* **EXERCISE BRIEF**
The output should be every line below that includes the word "Windows".

* **RECORDS SHOWN**
-------------------------
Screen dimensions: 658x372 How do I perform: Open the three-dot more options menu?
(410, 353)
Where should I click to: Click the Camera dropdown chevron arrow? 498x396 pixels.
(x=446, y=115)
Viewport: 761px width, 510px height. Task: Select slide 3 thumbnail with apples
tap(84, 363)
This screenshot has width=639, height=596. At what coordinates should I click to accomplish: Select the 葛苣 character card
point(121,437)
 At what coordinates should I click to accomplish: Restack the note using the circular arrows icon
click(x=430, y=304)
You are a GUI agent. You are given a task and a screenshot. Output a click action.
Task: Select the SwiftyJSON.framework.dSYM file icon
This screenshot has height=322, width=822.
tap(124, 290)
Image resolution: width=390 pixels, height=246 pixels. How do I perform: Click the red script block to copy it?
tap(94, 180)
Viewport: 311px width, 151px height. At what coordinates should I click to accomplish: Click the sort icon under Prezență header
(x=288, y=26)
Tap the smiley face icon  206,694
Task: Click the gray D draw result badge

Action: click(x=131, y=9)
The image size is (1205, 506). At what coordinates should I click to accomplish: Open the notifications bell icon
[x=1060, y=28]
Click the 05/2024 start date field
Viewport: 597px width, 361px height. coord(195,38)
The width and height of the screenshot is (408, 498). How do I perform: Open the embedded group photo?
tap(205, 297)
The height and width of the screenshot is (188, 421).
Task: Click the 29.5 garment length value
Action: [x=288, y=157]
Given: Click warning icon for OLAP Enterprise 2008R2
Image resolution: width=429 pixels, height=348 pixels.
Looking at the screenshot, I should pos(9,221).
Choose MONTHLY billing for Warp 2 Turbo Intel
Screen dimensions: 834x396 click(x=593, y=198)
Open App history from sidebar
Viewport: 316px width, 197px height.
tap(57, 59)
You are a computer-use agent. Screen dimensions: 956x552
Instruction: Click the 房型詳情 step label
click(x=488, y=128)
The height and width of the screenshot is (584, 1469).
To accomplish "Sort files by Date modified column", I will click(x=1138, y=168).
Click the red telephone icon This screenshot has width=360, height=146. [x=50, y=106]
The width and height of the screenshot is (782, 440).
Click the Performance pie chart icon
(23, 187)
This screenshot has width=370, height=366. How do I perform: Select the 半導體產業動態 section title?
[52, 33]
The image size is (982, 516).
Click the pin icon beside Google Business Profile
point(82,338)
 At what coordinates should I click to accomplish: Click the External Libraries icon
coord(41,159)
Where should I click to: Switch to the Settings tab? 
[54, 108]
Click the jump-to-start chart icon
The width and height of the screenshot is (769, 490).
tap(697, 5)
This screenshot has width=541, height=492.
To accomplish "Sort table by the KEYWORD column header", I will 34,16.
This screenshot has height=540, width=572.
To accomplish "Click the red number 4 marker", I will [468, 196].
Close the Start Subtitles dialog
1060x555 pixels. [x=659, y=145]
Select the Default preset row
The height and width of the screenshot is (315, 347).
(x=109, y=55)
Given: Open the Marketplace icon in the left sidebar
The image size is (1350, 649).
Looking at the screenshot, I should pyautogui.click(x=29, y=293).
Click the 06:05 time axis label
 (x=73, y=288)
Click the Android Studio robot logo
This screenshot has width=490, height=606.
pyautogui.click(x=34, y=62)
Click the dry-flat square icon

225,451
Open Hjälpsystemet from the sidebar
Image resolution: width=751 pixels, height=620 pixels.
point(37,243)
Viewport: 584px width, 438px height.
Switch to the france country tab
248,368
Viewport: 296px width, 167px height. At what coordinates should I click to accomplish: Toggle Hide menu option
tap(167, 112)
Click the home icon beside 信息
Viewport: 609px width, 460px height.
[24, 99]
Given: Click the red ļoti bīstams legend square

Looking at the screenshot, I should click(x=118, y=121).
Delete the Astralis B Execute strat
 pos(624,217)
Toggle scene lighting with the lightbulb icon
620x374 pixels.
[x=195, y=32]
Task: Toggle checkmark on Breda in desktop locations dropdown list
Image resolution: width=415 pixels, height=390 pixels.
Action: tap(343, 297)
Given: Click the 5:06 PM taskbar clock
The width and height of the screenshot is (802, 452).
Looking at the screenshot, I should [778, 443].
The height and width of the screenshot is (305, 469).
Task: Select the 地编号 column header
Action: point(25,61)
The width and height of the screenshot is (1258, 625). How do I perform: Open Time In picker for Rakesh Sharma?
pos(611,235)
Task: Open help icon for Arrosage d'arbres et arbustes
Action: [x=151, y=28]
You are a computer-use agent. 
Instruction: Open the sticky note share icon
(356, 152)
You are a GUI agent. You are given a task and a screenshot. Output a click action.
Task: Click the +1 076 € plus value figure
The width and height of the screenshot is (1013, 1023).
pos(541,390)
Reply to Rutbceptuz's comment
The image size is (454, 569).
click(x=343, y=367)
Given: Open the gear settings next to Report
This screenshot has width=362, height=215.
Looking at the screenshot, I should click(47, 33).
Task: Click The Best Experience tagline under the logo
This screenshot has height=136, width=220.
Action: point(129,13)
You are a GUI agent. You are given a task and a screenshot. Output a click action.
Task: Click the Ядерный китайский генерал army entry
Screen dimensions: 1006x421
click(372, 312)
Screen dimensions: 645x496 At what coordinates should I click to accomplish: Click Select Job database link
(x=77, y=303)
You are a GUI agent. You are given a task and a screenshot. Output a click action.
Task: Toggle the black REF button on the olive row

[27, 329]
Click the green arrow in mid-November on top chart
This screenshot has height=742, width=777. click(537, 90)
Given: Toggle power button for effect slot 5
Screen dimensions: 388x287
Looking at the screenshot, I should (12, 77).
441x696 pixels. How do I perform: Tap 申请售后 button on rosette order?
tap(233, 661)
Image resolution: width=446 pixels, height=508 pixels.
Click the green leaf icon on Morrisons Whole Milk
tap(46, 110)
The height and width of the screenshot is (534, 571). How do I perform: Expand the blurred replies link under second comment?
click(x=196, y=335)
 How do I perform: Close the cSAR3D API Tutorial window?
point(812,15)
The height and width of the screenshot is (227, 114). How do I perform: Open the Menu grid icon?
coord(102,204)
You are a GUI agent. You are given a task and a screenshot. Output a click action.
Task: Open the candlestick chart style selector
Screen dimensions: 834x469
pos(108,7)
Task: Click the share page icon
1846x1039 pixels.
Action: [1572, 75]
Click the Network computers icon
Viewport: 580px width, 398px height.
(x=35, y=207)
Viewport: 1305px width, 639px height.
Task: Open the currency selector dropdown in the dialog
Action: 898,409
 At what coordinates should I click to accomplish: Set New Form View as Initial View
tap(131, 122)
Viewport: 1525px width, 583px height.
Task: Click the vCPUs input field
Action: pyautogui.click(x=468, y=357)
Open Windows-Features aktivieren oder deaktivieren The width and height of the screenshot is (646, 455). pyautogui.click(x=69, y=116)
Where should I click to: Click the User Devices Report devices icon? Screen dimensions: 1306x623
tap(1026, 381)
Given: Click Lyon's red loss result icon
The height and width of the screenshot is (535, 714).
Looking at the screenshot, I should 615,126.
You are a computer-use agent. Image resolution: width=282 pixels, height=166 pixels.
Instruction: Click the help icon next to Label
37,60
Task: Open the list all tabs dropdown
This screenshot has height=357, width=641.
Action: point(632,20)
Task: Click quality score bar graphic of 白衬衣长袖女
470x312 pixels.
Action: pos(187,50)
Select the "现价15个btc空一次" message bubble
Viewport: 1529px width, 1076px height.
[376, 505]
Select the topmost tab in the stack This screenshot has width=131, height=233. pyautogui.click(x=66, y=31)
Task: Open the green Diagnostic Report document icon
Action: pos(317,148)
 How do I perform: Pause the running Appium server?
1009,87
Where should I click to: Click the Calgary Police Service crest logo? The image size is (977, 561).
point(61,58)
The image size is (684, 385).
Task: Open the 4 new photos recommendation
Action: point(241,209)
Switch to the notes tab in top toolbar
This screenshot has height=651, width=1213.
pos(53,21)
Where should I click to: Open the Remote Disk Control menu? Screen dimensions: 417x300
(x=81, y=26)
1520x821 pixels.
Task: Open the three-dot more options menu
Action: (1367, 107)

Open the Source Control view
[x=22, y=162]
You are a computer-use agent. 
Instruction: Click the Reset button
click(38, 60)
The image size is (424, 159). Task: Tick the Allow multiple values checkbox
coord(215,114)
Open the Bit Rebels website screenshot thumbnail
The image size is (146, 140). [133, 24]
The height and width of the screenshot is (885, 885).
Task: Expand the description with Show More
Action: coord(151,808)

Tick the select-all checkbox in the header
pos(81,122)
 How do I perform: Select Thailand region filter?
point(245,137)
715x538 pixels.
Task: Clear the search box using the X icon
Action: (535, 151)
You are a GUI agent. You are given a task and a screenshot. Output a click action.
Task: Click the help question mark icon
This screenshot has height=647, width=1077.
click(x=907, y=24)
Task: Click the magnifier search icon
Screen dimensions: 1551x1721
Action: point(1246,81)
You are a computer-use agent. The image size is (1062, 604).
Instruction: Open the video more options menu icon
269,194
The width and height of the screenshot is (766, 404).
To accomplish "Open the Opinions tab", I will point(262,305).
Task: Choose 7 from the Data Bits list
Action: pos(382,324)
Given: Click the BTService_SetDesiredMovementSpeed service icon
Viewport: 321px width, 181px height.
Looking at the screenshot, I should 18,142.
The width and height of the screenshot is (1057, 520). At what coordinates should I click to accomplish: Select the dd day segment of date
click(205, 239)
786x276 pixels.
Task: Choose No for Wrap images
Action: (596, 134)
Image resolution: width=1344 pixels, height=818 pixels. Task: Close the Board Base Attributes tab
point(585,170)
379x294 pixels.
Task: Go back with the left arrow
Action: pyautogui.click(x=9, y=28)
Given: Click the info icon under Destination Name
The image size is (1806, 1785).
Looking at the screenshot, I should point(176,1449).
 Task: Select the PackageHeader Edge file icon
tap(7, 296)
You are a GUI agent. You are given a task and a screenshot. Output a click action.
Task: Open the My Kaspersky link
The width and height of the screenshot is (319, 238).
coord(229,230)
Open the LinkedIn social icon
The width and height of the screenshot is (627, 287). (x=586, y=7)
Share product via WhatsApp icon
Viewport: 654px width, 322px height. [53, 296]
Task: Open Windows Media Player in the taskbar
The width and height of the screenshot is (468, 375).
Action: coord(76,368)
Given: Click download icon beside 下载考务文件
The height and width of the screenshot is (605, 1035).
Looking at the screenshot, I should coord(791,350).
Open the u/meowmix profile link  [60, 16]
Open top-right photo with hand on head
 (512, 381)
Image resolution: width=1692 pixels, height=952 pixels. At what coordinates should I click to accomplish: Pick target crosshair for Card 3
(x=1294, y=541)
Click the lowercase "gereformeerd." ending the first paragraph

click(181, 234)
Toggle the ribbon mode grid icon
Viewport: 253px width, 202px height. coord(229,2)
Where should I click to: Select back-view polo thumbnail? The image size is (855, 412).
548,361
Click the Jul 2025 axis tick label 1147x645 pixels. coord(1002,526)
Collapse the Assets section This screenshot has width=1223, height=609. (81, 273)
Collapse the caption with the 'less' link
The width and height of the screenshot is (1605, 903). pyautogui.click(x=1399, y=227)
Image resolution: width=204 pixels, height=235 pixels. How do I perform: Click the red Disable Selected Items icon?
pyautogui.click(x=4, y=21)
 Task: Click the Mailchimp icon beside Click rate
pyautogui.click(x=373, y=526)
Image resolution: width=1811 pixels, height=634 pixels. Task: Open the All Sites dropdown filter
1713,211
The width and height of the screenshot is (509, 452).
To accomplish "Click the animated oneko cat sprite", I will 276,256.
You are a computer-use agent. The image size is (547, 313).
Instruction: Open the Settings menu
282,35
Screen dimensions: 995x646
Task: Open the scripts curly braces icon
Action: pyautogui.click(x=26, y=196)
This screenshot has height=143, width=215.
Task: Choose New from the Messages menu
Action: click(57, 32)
-------------------------
* **PROBLEM SOLUTION**
Open Windows-Features aktivieren oder deaktivieren The width and height of the screenshot is (646, 455). pyautogui.click(x=69, y=116)
Task: Open Windows Media Player in the taskbar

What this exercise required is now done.